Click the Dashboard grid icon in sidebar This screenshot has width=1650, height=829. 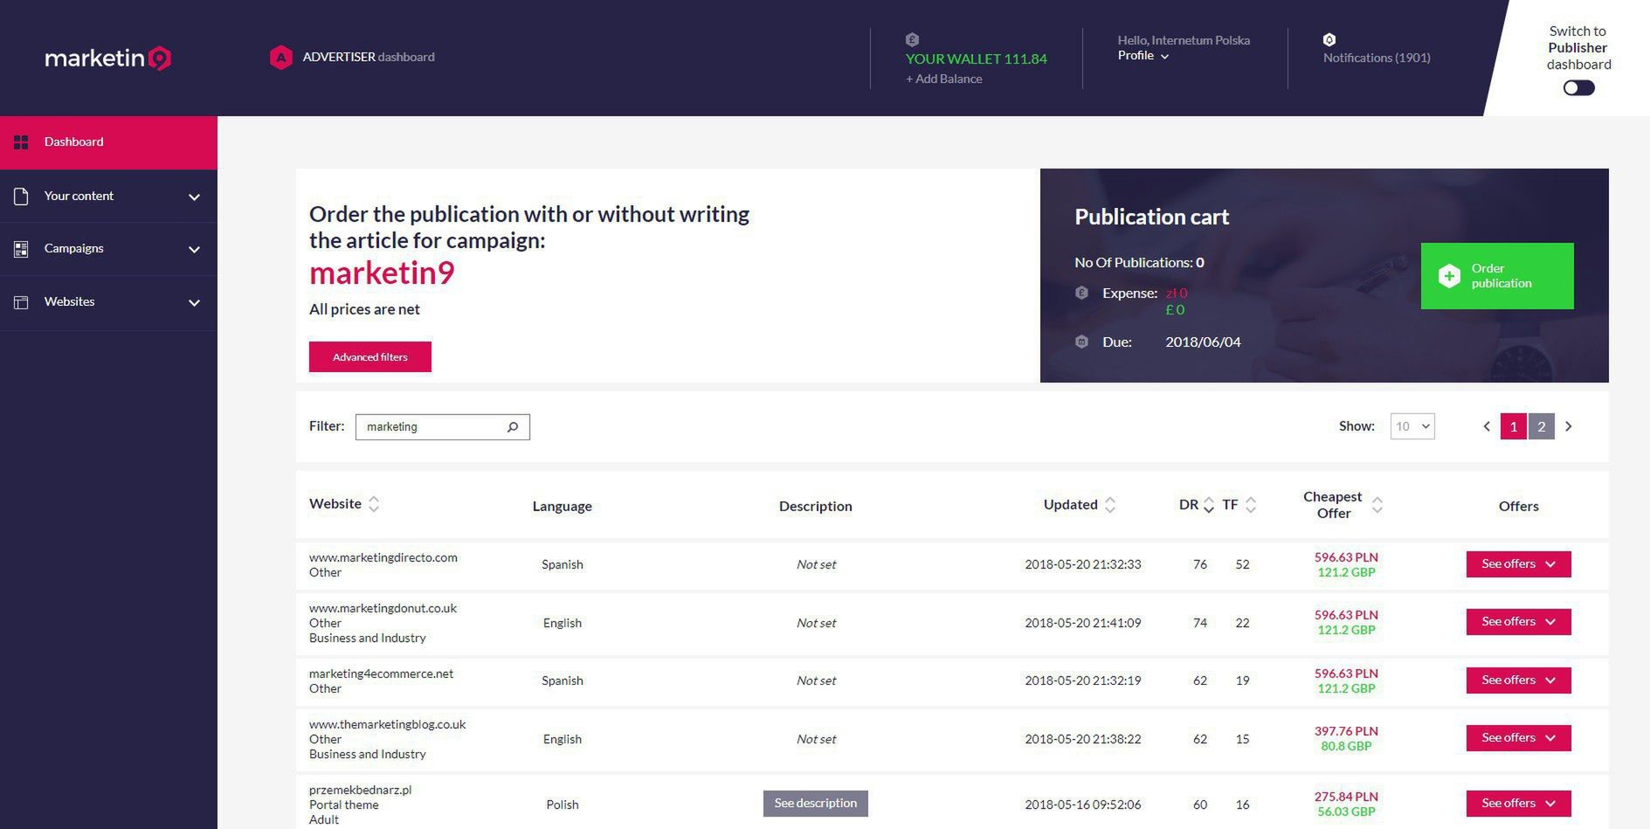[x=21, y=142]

...

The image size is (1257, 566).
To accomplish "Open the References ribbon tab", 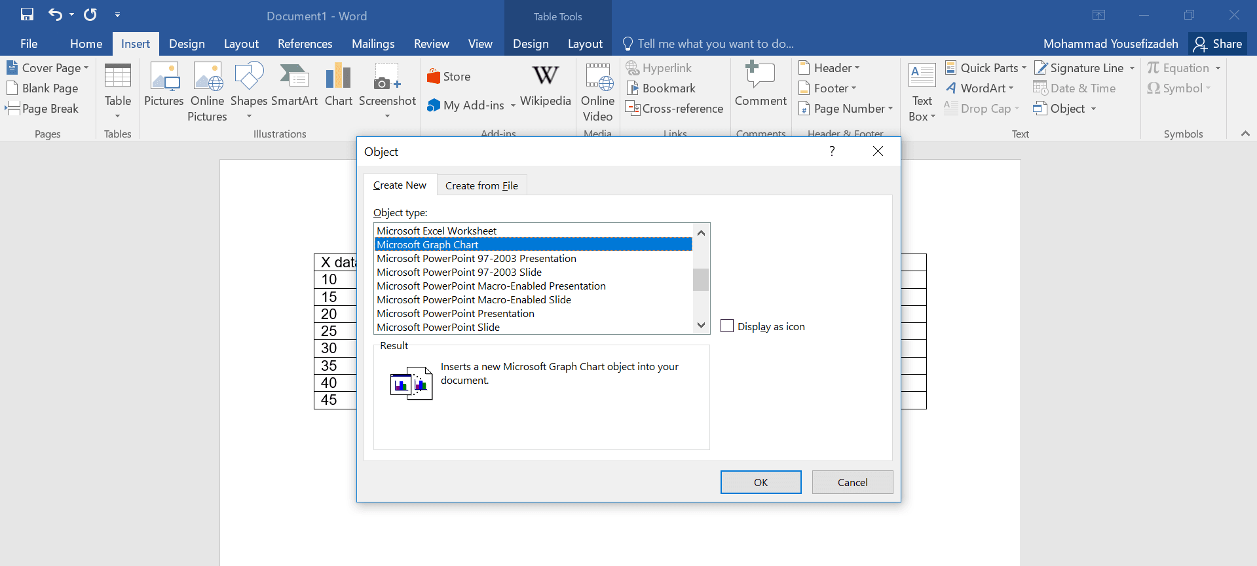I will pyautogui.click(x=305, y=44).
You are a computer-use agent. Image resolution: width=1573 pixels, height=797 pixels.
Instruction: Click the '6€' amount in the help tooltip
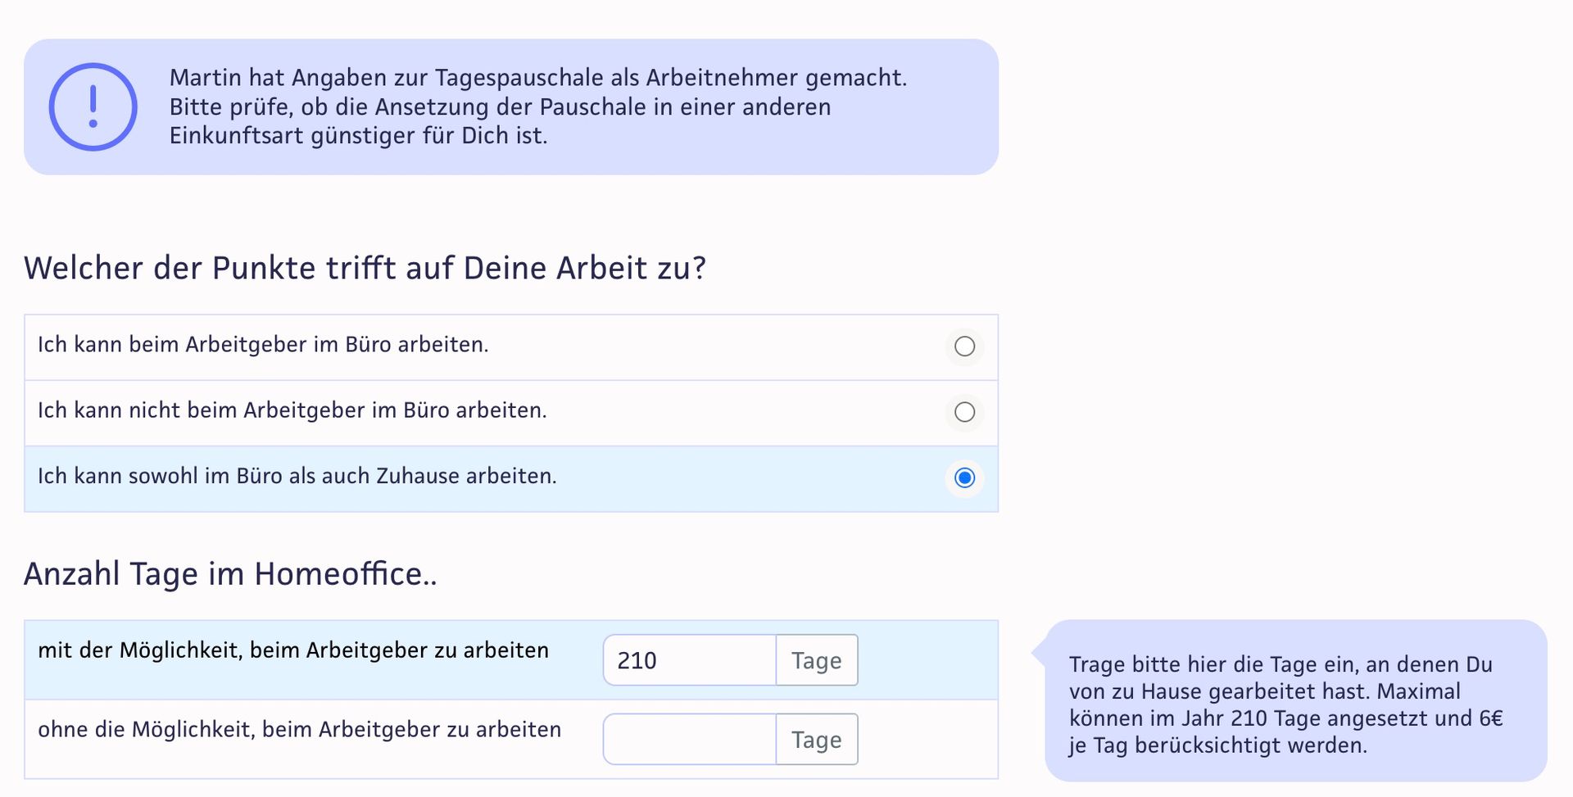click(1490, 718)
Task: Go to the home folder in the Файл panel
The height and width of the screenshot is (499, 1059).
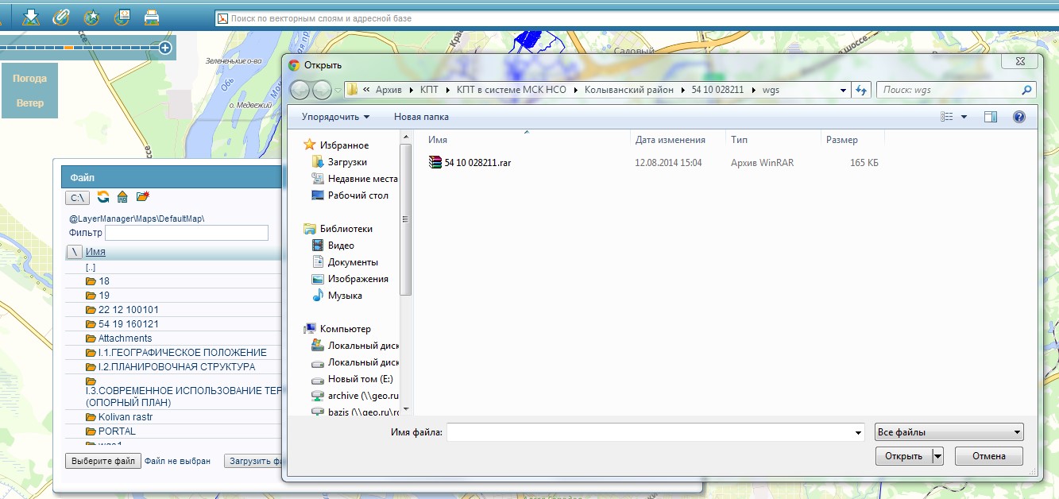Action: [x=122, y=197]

...

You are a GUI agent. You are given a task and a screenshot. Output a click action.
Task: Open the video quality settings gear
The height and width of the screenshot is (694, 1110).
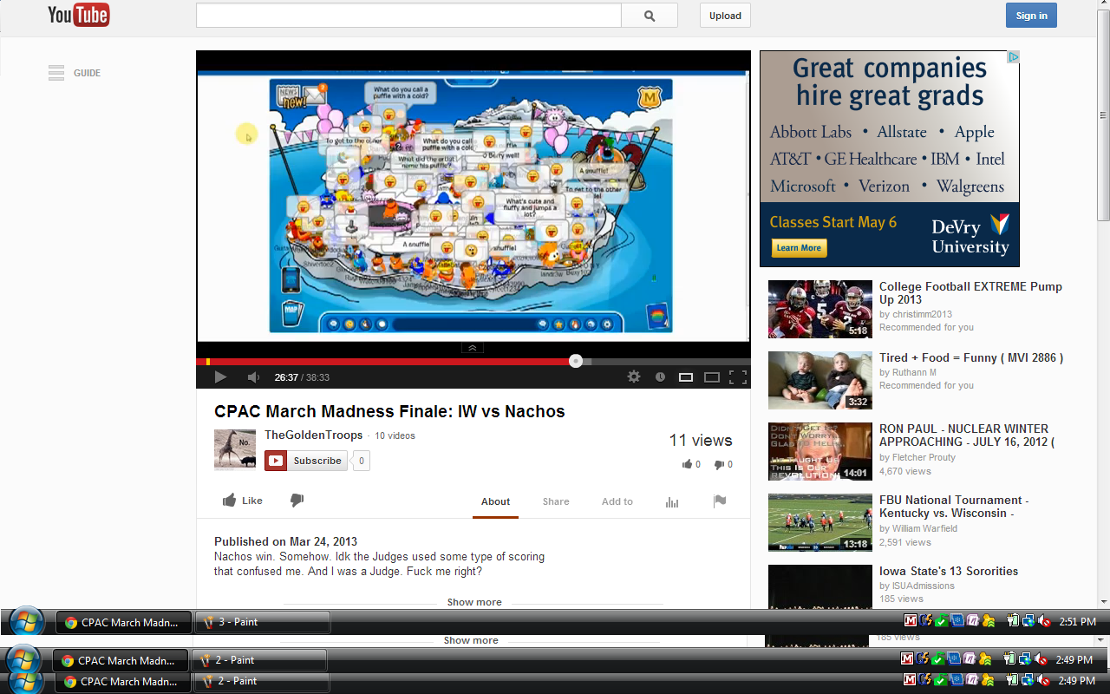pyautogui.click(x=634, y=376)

▶ **Work order**
Copy each line of the entries in which the string "agent" is found.

▶ **Output**
You are a computer-use agent. Image resolution: width=1573 pixels, height=797 pixels.
You are a GUI agent. You are given a task and a screenshot. Output a click action.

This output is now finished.